--- SUPPLIED PASSAGE ---
——
A group of former Peace Corps volunteers have come together to speak out against their experiences with rape and sexual assault and to demand such instances be handled better by the organization.

By bringing such a sensitive and long-ignored issue into the public, the volunteers have prompted scrutiny from the U.S. Congress and pledges by the Peace Corps to address the issue, the New York Times reports.

“These women are alone in many cases, and they’re in rough parts of the world,” Rep. Ted Poe told the Times. “We want the United States to rush in and treat them as a victim of crime like they would be treated here at home.”

Poe is sponsoring legislation to force changes in the way the Peace Corps treats victims of such attacks.

The House Foreign Affairs Committee will convene a hearing Wednesday to examine crimes committed against volunteers and accusations of mismanagement of claims.

The Peace Corps was founded in 1961 by former President John F. Kennedy and has since placed more than 200,000 volunteers in 139 host countries to work on issues ranging from HIV/AIDS education to environmental preservation, according to the agency's website.

However, an average of 22 Peace Corps female volunteers a year have reported being the victim of rape or attempted rape from 2000 to 2009, according to the agency's statistics.

An ABC News "20/20" investigation found that more than 1,000 women have been raped or sexually assaulted while serving in foreign countries for the Peace Corps in the last decade.

Some victims have accused the Peace Corps of ignoring safety concerns and later blaming the victim.
——
--- GIVEN ENTRIES ---
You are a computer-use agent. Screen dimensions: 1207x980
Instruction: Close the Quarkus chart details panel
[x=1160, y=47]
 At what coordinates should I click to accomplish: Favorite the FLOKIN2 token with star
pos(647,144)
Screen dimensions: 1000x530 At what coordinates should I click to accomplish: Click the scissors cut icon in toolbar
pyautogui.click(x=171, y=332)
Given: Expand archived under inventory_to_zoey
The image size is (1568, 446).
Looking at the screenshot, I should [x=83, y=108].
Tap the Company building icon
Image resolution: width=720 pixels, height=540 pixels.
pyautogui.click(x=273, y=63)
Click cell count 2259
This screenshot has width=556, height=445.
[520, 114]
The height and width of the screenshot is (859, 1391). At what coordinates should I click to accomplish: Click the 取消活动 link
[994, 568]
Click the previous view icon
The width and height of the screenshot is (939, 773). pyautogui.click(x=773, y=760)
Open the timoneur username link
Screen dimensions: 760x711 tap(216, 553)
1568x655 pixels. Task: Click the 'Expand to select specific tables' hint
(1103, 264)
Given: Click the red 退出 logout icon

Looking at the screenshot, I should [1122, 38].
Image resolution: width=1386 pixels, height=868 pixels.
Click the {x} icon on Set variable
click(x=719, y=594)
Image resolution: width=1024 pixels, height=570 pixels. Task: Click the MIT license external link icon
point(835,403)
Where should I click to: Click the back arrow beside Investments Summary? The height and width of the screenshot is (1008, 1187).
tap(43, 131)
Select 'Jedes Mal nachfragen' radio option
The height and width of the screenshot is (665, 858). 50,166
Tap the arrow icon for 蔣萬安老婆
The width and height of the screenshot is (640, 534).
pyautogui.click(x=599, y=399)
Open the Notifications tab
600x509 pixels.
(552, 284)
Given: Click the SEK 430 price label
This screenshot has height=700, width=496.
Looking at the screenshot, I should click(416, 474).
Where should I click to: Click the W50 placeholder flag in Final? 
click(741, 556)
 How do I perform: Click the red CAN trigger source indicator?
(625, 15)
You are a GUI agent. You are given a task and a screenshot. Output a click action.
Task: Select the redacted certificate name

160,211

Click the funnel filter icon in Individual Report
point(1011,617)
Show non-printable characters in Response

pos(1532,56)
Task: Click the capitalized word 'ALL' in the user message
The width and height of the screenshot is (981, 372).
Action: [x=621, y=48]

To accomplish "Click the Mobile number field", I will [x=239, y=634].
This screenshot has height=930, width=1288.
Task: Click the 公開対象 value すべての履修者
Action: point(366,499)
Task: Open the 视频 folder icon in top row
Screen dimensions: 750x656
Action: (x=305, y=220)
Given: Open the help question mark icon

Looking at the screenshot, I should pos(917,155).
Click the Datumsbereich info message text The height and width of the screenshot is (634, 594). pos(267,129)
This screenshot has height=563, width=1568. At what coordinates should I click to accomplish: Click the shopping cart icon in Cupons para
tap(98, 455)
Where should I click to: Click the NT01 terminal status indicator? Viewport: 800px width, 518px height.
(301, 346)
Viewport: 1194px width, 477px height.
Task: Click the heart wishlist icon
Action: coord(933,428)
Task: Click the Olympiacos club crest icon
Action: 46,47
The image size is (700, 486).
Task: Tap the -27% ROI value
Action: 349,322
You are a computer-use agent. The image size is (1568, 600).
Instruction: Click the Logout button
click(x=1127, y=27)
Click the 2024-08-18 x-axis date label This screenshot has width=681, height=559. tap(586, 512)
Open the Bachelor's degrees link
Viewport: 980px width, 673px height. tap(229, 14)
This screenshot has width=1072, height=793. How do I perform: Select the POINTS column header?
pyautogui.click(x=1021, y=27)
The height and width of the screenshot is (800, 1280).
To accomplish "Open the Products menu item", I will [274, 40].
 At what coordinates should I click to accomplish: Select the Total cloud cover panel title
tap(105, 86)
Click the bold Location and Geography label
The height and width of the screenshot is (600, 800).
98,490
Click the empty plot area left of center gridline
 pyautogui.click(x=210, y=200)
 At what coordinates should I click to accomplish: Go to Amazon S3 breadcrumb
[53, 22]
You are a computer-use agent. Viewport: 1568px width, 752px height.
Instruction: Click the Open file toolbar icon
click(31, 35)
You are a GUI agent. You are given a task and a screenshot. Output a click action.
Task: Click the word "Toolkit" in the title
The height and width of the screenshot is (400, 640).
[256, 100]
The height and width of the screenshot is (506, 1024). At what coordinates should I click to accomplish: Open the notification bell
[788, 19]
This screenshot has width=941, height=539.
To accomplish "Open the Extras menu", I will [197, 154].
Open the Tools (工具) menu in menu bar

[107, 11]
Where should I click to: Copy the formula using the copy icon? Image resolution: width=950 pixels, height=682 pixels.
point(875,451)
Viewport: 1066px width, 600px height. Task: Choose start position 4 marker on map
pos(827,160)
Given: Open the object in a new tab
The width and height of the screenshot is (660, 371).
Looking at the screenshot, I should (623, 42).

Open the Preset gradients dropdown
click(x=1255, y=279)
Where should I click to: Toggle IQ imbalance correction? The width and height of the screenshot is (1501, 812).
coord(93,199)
——
--- ASSIGNMENT ---
Pick up the article on sexual assault against Peace Corps volunteers and continue it from its last sentence.

--- RESULT FOR THIS EXERCISE ---
Jess Smochek, 29, told ABC News she was brutally gang raped in Bangladesh after repeated telling Peace Corps officials she felt unsafe there.

One former volunteer who faced sexual assault, Casey Frazee, has been a leading figure in the campaign to force the organization to address this issue. In a blog post written on Change.org Monday, she describes her experience:

"Being sexually assaulted changed who I was forever. That one act of betrayal. That one act of such an intimate violation. I now view the world through the lens of a survivor," she writes.

"My attacker was part of my host family and he had harassed me for months. After being assaulted in June 2009, I discovered in the most difficult and personal way possible that Peace Corps had no global policy on how to manage incidents of sexual assault and rape ... . I was left on my own to devolve in various locations throughout South Africa."

Frazee started First Response Action to advocate for better policies within the Peace Corps.